En effet dans une telle hypothèse, qui n’est donc pas écartée par Monsieur [K] [V], le sort des meubles laissés sur place est régi par l’application des articles L433-1 et suivants et R433-1 et suivants du code des procédures civiles d’exécution qui disposent notamment que « les meubles se trouvant sur les lieux sont remis, aux frais de la personne expulsée, en un lieu que celle-ci désigne. A défaut, ils sont laissés sur place ou entreposés en un autre lieu approprié et décrits avec précision par l’huissier de justice chargé de l’exécution avec sommation à la personne expulsée d’avoir à les retirer dans un délai fixé par voie réglementaire »
A défaut pour Monsieur [K] [V] de justifier des conditions de son départ et de la présence effective alléguée du mobilier dans les lieux le temps de son occupation, ce dernier sera débouté de sa demande de restitution.
Sur les demandes subsidiaires en paiement.
Compte tenu des éléments relevés ci-avant, Monsieur [K] [V] sera également débouté de ses demandes d’indemnisation de la valeur des biens mobiliers et des originaux de documents allégués laissés sur place.

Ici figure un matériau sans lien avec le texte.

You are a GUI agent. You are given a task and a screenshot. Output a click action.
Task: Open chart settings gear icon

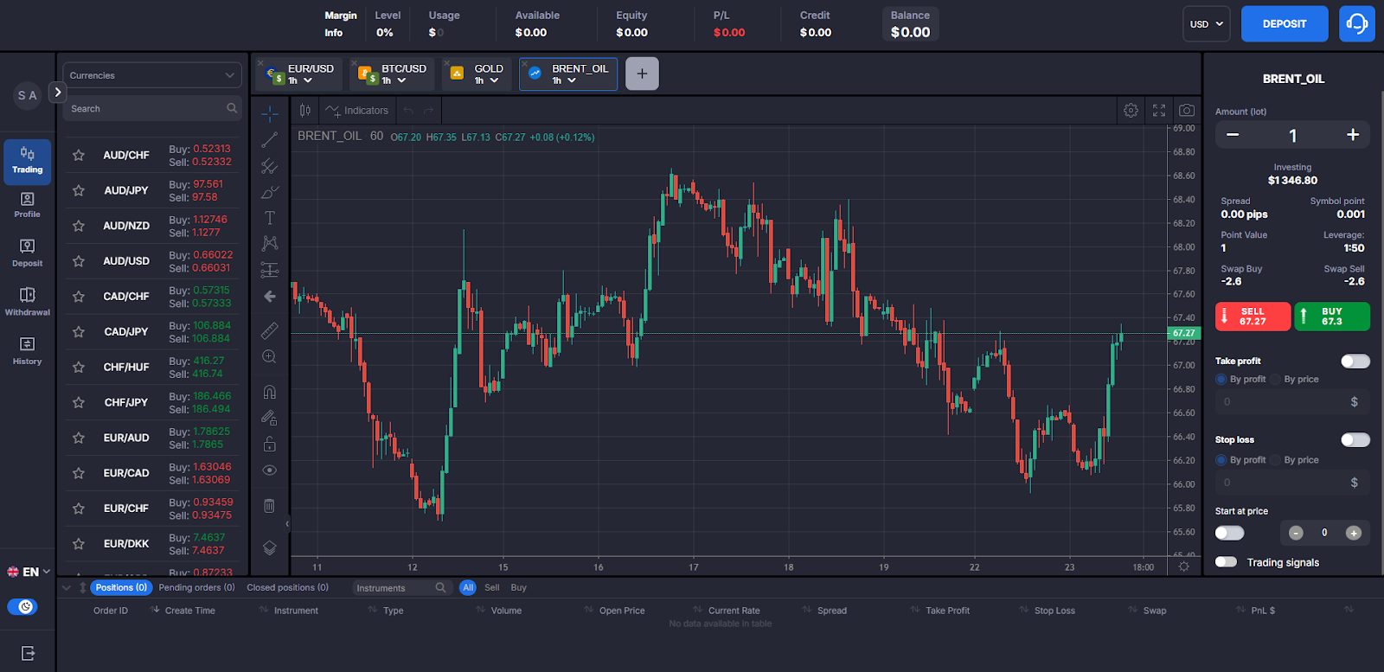click(1131, 111)
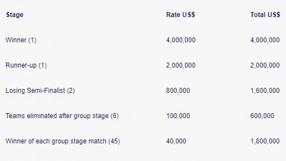Click the Winner rate 4,000,000 cell

click(181, 40)

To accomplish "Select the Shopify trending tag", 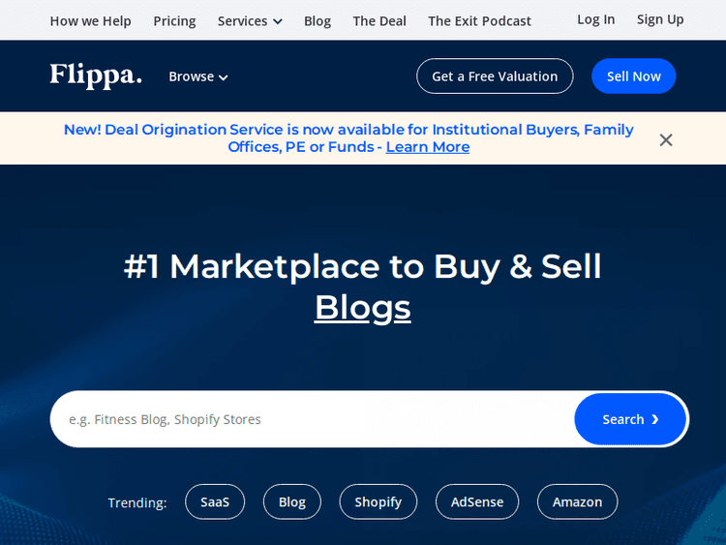I will pos(378,501).
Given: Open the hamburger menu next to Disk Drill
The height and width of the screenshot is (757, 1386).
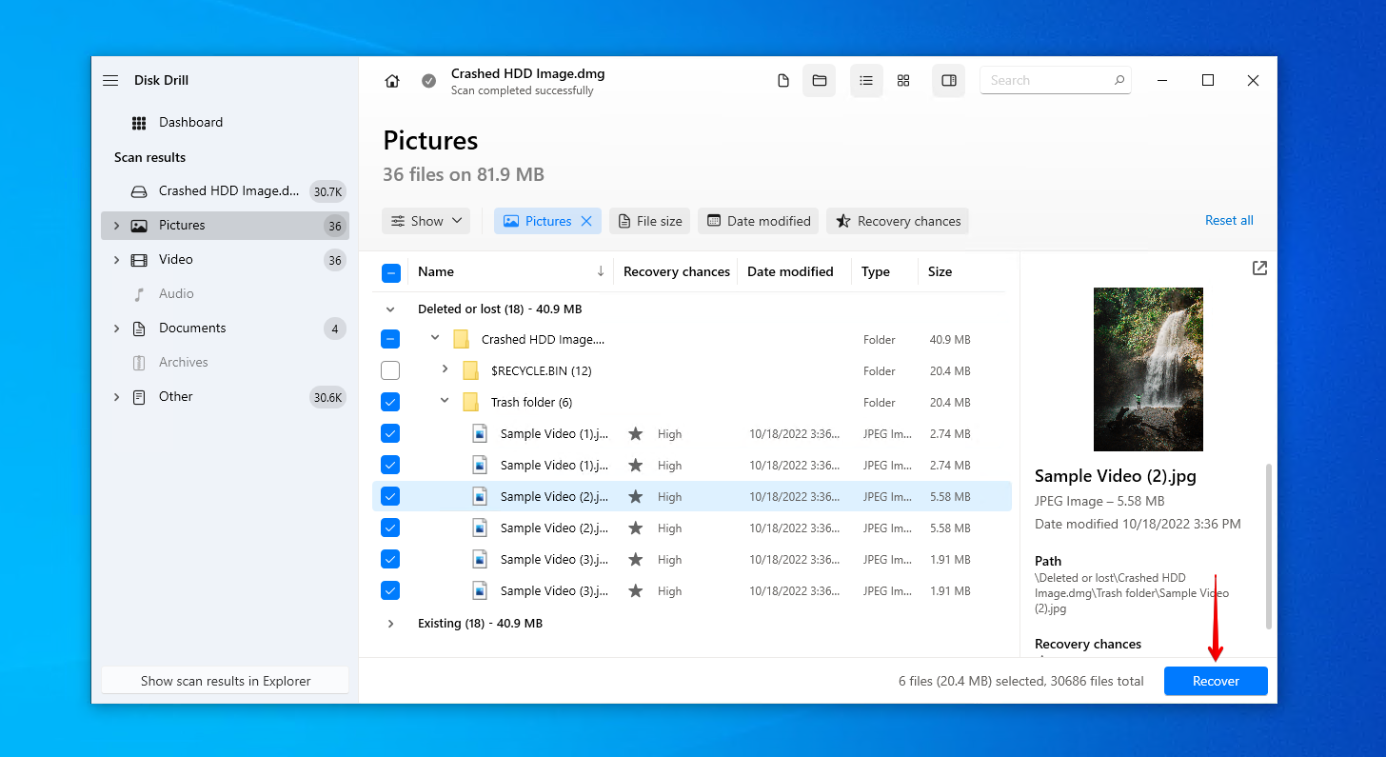Looking at the screenshot, I should 110,80.
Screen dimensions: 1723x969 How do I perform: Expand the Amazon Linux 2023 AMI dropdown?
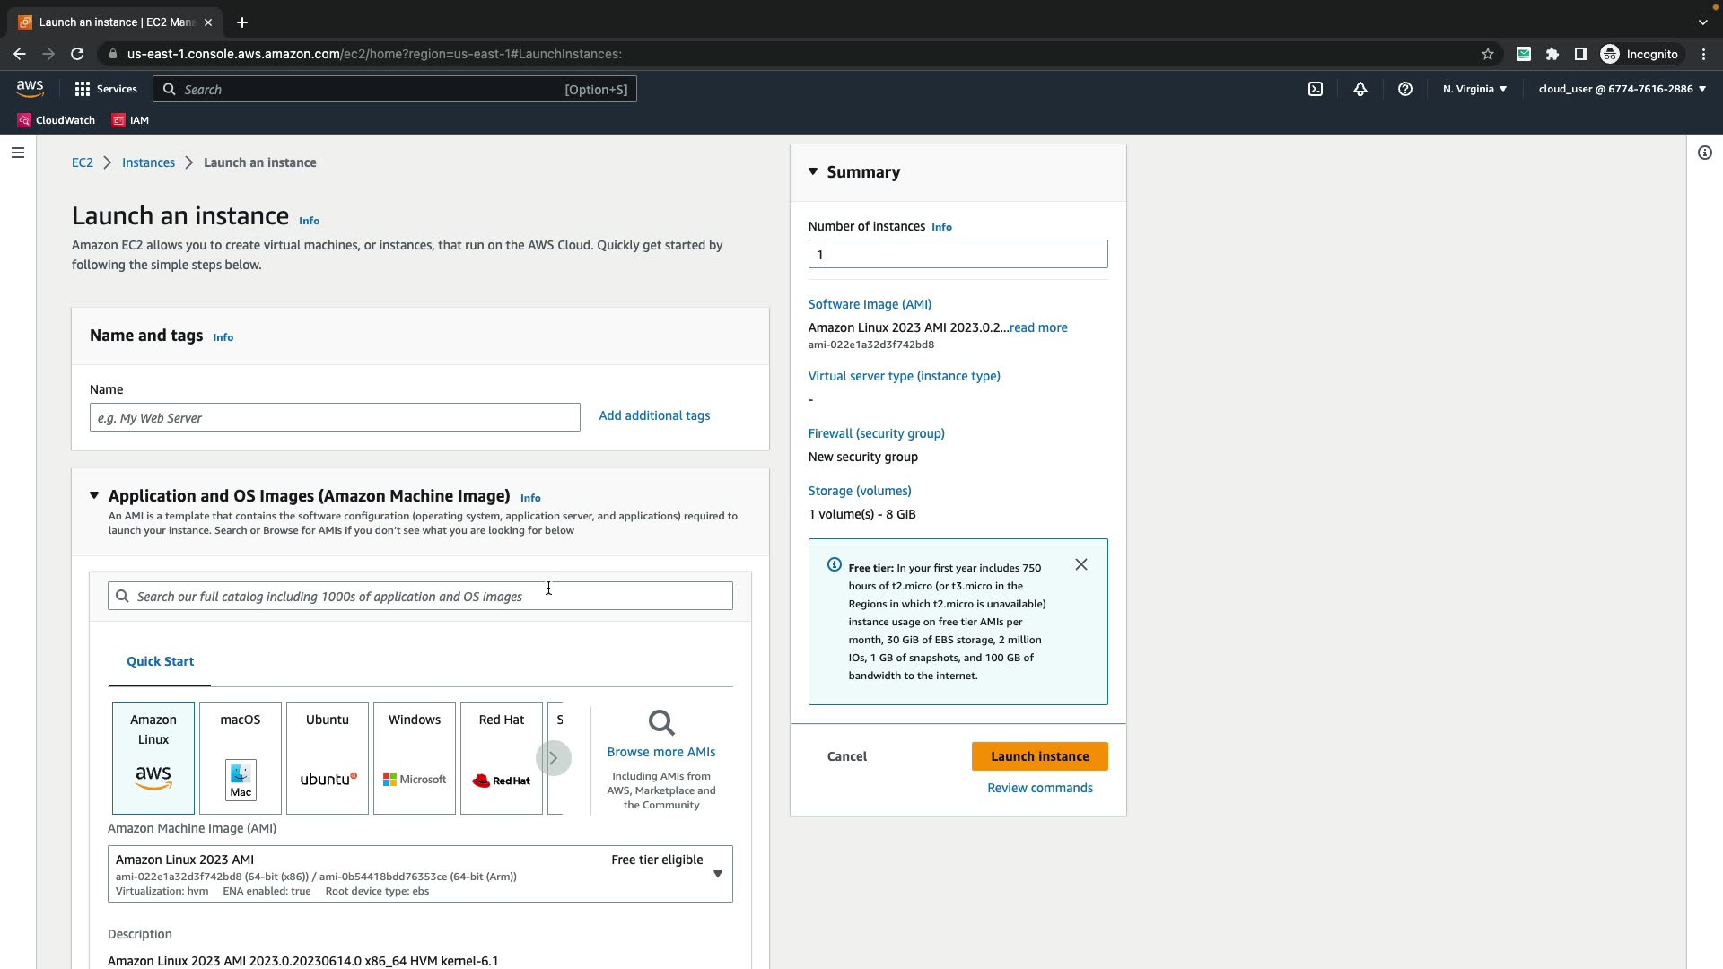(x=717, y=874)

Sur les demandes accessoires.
En application de l’article 696 du code de procédure civile et de l’article L111-8 du code des procédures civiles d’exécution, Monsieur [K] [V], partie perdante, sera condamné aux dépens.
Il sera également débouté de sa demande formée au titre de l’article 700 du code de procédure civile.
Compte tenu de l’issue du litige, il n’y pas lieu de constater l’exécution provisoire de la présente décision.
PAR CES MOTIFS
La Vice-Présidente des contentieux de la protection, statuant par mise à disposition au greffe, par jugement réputé contradictoire et en premier ressort,
DEBOUTE Monsieur [K] [V] de sa demande de restitution de biens mobiliers sous astreinte,
DEBOUTE Monsieur [K] [V] de sa demande subsidiaire en paiement de la somme de 2974.42 euros au titre des biens mobiliers ;
DEBOUTE Monsieur [K] [V] de sa demande subsidiaire en paiement de la somme de 3000.00 euros à titre d’indemnisation forfaitaire pour la perte de documents originaux ;
CONDAMNE Monsieur [K] [V] aux dépens ;
DEBOUTE Monsieur [K] [V] de la demande formée au titre de l’article 700 du code de procédure civile ;
DIT n’y avoir lieu à constater l’exécution provisoire de la présente décision ;
Ainsi fait et prononcé les jour, mois et an susdits, siégeant Madame Catherine KRUMMER présidant l’audience, assistée de Madame le greffier, qui ont signé la minute de la présente décision.